Naturally, this has led to unit test failures. Almost all of the failures have been easy to fix, but once in a while one pops up that makes me scratch my head. Here’s an example:

public void testGetIfEmpty() {
   assertEquals(0, this.errors.get().length);
   assertEquals(0, this.errors.get(FOO).length);

In this instance, errors is a class that aggregates individual Error objects. The get(String) method returns an array of Error objects that have the specified key, while get() retrieves all Errors. Pretty simple, right? After my changes, the test fails on the assertNull() statement, which isn’t surprising.
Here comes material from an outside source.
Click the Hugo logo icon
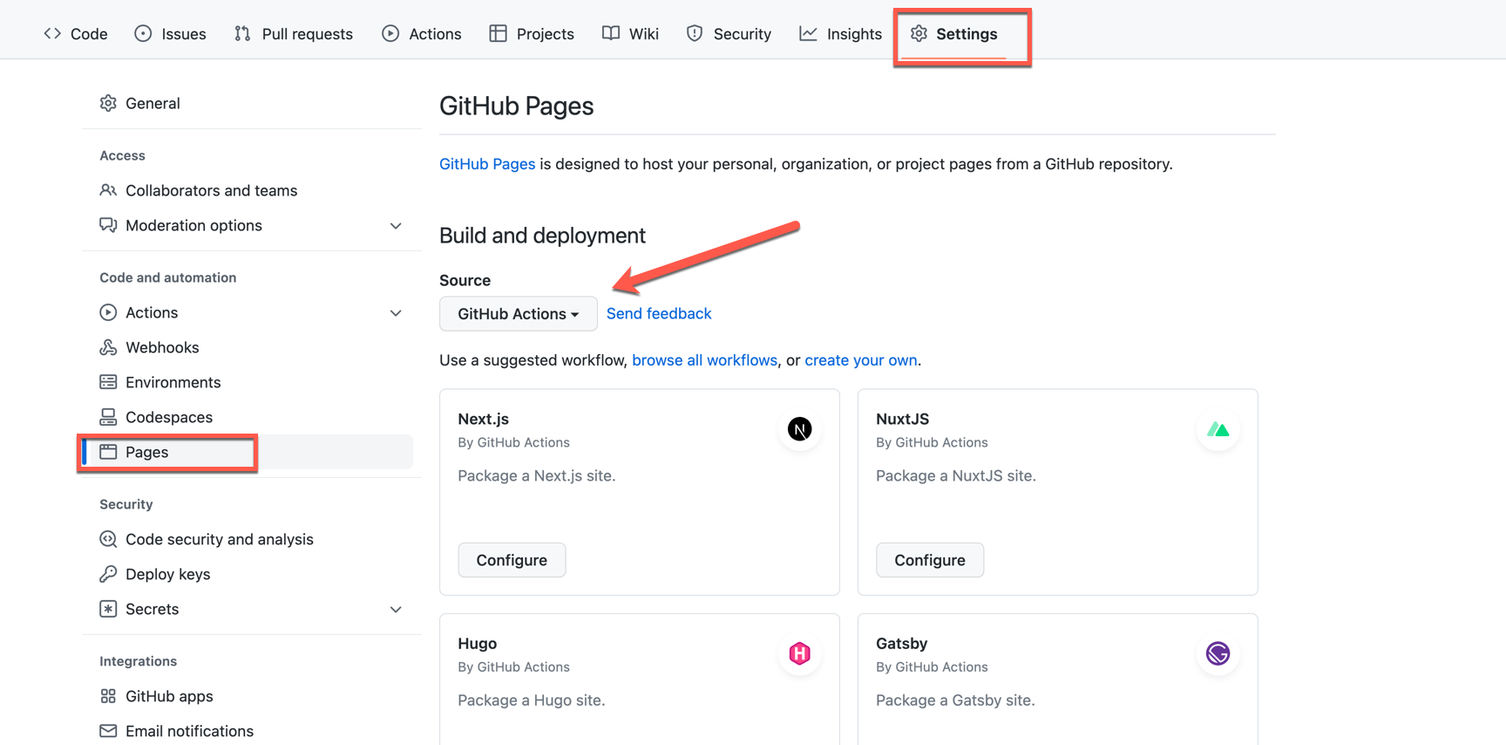Screen dimensions: 1506x745 point(799,653)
The failing statement read assertNull(this.errors.iterator(FOO)) before I removed the iterator() method, which tells us a bit about how the API was originally coded. The iterator(String) returned null if there were no matching entries. However, as the unit test clearly shows, get(String) returns an empty array when it doesn’t find any matching Errors. Quite the difference, and potentially confusing - the developer has to remember which method may return null.

The API has now been changed to return an empty collection instead of null when no matching errors are found. Now, a user of the API simply has to call the method and loop over the result (zero times if it’s empty) without having to make null checks.

Whoever wrote this unit test obviously knew that one method returned null while the other returned an empty array for the same input, since the test passed. I only wish that person would have looked at those lines and noticed the inconsistency, instead of leaving it for me to find.